● **TASK BRIEF**:
Whenever a line in the data contains "agent", show that line.

Stored items:
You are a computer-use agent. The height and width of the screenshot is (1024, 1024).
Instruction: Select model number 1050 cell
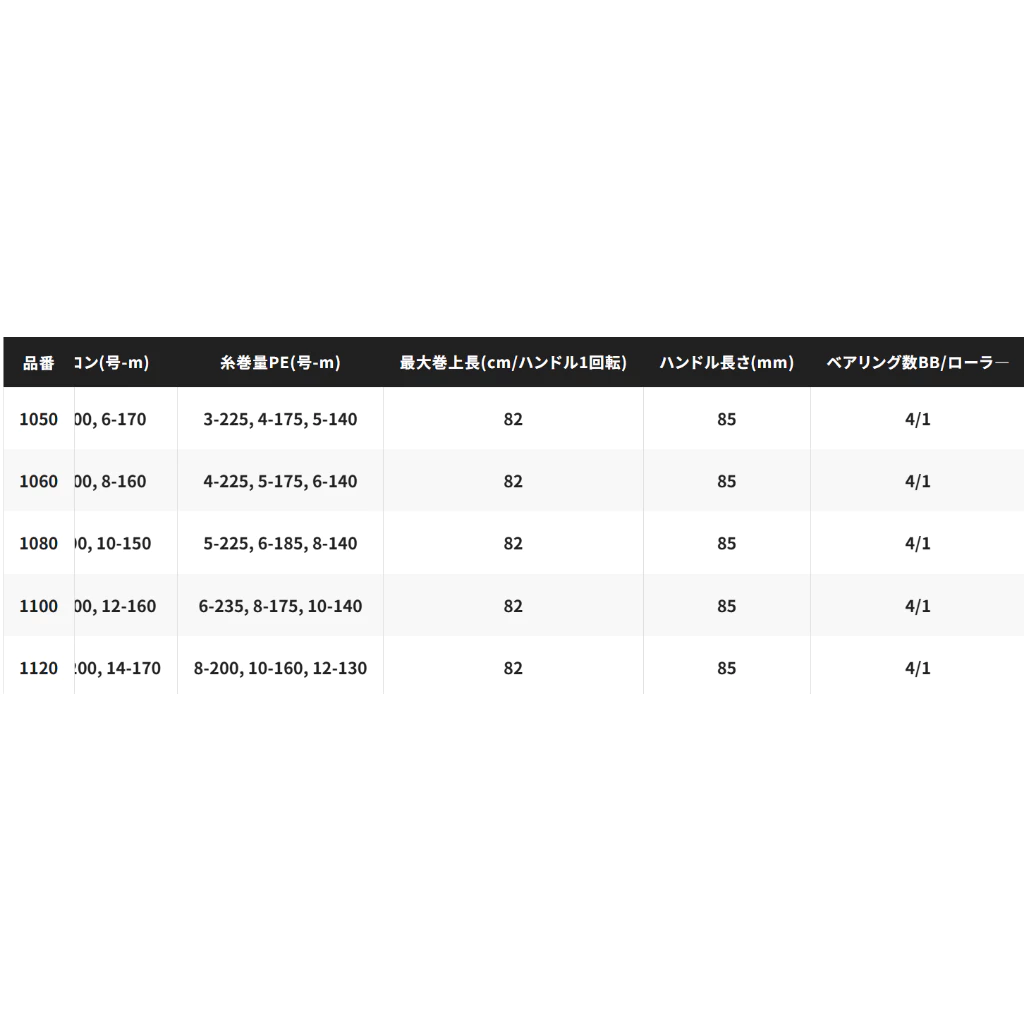(x=38, y=419)
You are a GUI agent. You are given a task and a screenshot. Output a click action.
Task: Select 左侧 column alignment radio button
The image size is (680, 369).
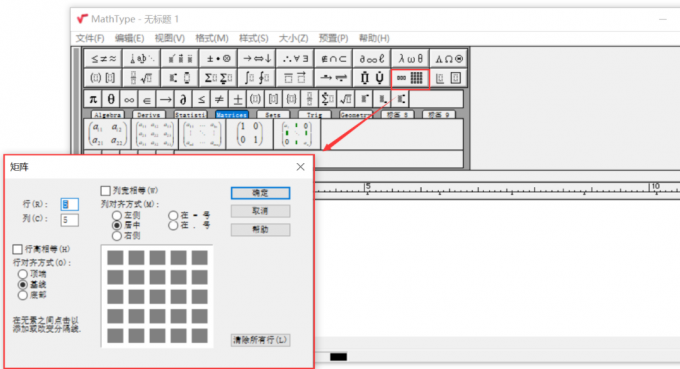tap(117, 216)

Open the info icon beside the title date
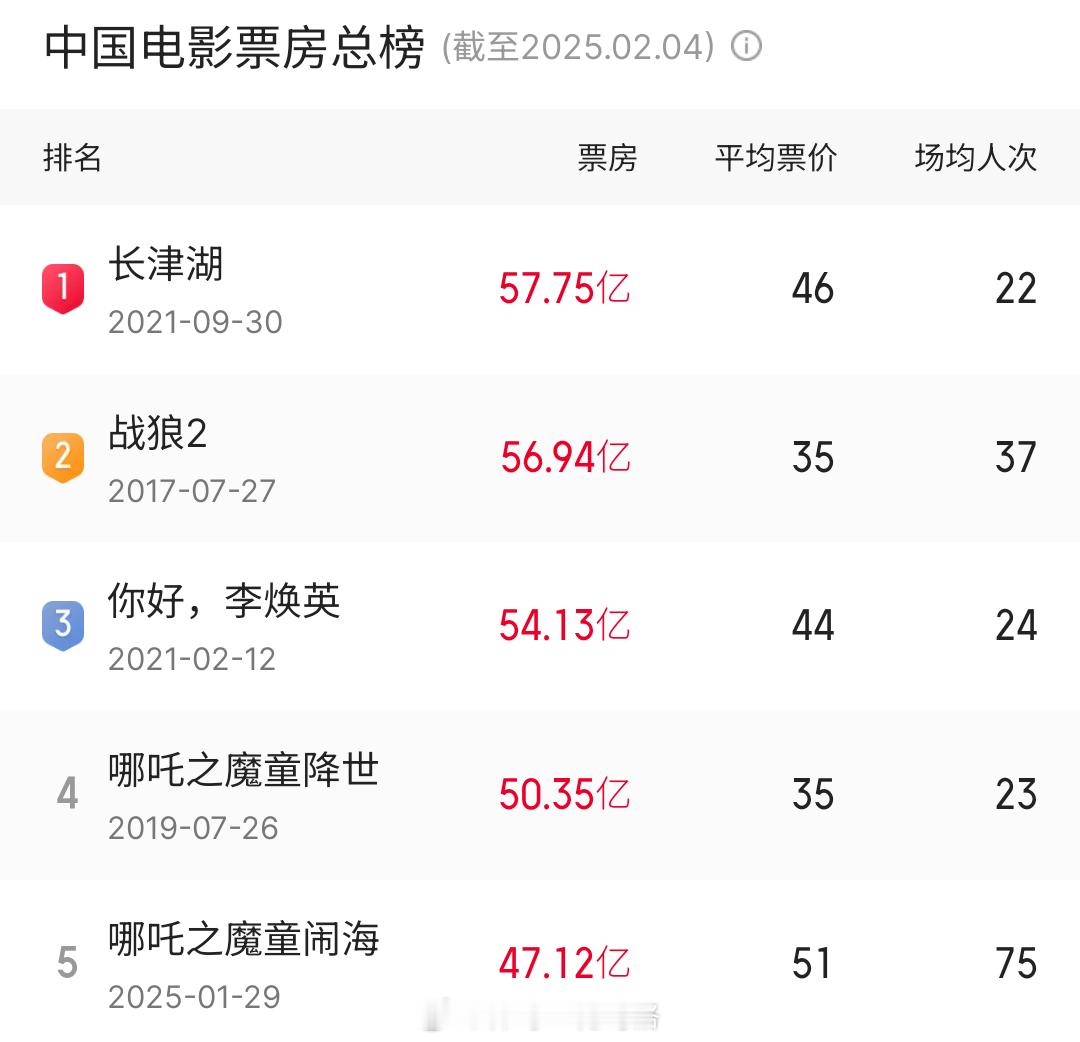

● **SOLUTION TO THE EXERCISE**:
You are a computer-use agent. The height and width of the screenshot is (1024, 1024).
You are a GUI agent. You are given a task and a screenshot. Output a click action.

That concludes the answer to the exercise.